Cloud ファイアウォールの概要
Cloud ファイアウォールは、高度な保護機能、マイクロセグメンテーション、内部および外部の攻撃から Google Cloud ワークロードを広範囲に保護する機能を備えた、完全分散型のファイアウォール サービスです。
Cloud ファイアウォールには次の利点があります。
分散ファイアウォール サービス: Cloud ファイアウォールでは、各ワークロードに完全に分散されたステートフルなホストベースの適用が可能で、ゼロトラスト セキュリティ アーキテクチャを実現します。
構成とデプロイの簡素化: Cloud ファイアウォールは、リソース階層ノードに接続できるネットワークと階層型ファイアウォール ポリシーを実装します。これらのポリシーにより、Google Cloud リソース階層全体で一貫性のあるファイアウォール エクスペリエンスが提供されます。
きめ細かい制御とマイクロセグメンテーション: ファイアウォール ポリシーと Identity and Access Management(IAM)によって管理されるタグを組み合わせて、Virtual Private Cloud(VPC)ネットワークと組織全体で、North-South トラフィックと East-West トラフィックの両方を 1 つの VM に至るまできめ細かく制御できます。

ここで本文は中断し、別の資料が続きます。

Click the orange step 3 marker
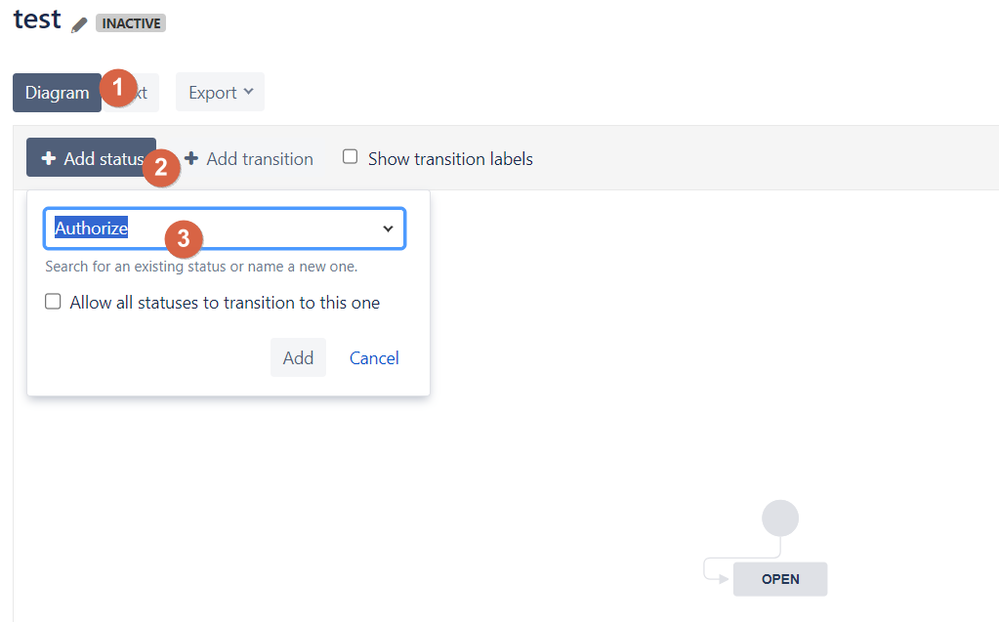Viewport: 999px width, 622px height. click(x=183, y=239)
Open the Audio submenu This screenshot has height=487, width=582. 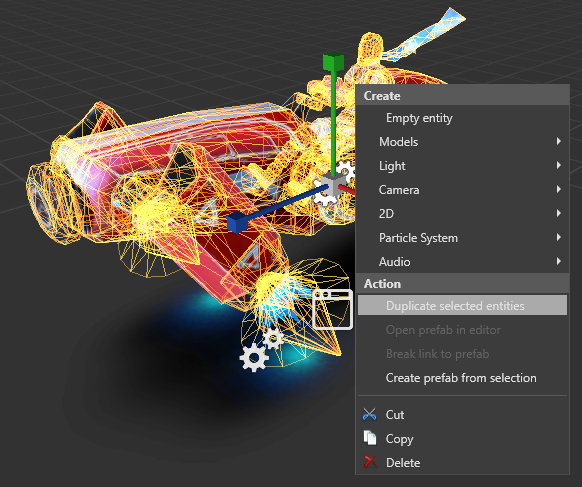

Cloud ファイアウォールは次の 2 つの階層で使用できます。
- Cloud Firewall Essentials
- Cloud Firewall Standard
Cloud ファイアウォールには、これらの階層の上に追加できる追加機能も用意されています。ファイアウォール階層の料金と追加機能の詳細については、Cloud ファイアウォールの料金をご覧ください。
Cloud Firewall Essentials
Cloud Firewall Essentials は、Google Cloud が提供する基本的なファイアウォール サービスです。主な特長と機能は次のとおりです。
グローバル ネットワーク ファイアウォール ポリシーとリージョン ネットワーク ファイアウォール ポリシーによって、ファイアウォール ルールを、すべてのリージョンまたは特定のリージョンに適用される 1 つのポリシー オブジェクトにグループ化できます。
IAM によって管理されるタグとネットワーク ファイアウォール ポリシーを組み合わせることで、Google Cloud リソースのマイクロセグメンテーションときめ細かい制御を実現できます。タグは、一意の ID と厳格な IAM 制御によって一元管理されます。これらのタグをネットワーク ファイアウォール ポリシー ルール内で参照することで、リージョンとネットワーク全体でより緊密かつ均一なアクセス制御を行うことができます。
アドレス グループは、複数の IP アドレスと IP 範囲を 1 つの名前付き論理単位に結合します。上り(内向き)と下り(外向き)の制御について、複数のファイアウォール ルールで同じアドレス グループを参照できます。
ネットワーク タグとサービス アカウントを使用する VPC ファイアウォール ルールは、ネットワーク レベルで受信トラフィックと送信トラフィックをフィルタします。
Cloud Firewall Standard
Cloud Firewall Standard は、Cloud Firewall Essentials の機能が拡張されたものであり、悪意のある攻撃からクラウド インフラストラクチャを保護する高度な機能を提供します。
ファイアウォール ポリシールールの脅威インテリジェンスを使用すると、脅威インテリジェンスのデータリストに基づいてトラフィックを許可またはブロックすることで、ネットワークを保護できます。
ファイアウォール ポリシールールの完全修飾ドメイン名(FQDN)オブジェクトは、特定のドメインとの間で送受信されるトラフィックをフィルタリングします。ドメイン名に関連付けられた IP アドレスは、トラフィックの方向に基づいてトラフィックの送信元または宛先と照合されます。
ファイアウォール ポリシー ルールで位置情報オブジェクトを使用すると、特定の地理的位置またはリージョンに基づいて外部の IPv4 および IPv6 のトラフィックをフィルタできます。
その他の機能
Cloud ファイアウォールには、Cloud Firewall Essentials 階層と Cloud Firewall Standard 階層に加えて次の機能が用意されています。
階層型ファイアウォール ポリシールールは、組織全体で一貫したファイアウォール ポリシーを作成して適用します。階層型ファイアウォール ポリシーは、組織全体または個々のフォルダに割り当てることができます。
ファイアウォール ルールロギングを使用すると、ファイアウォール ルールが意図したとおりに使用されているかどうかを確認できます。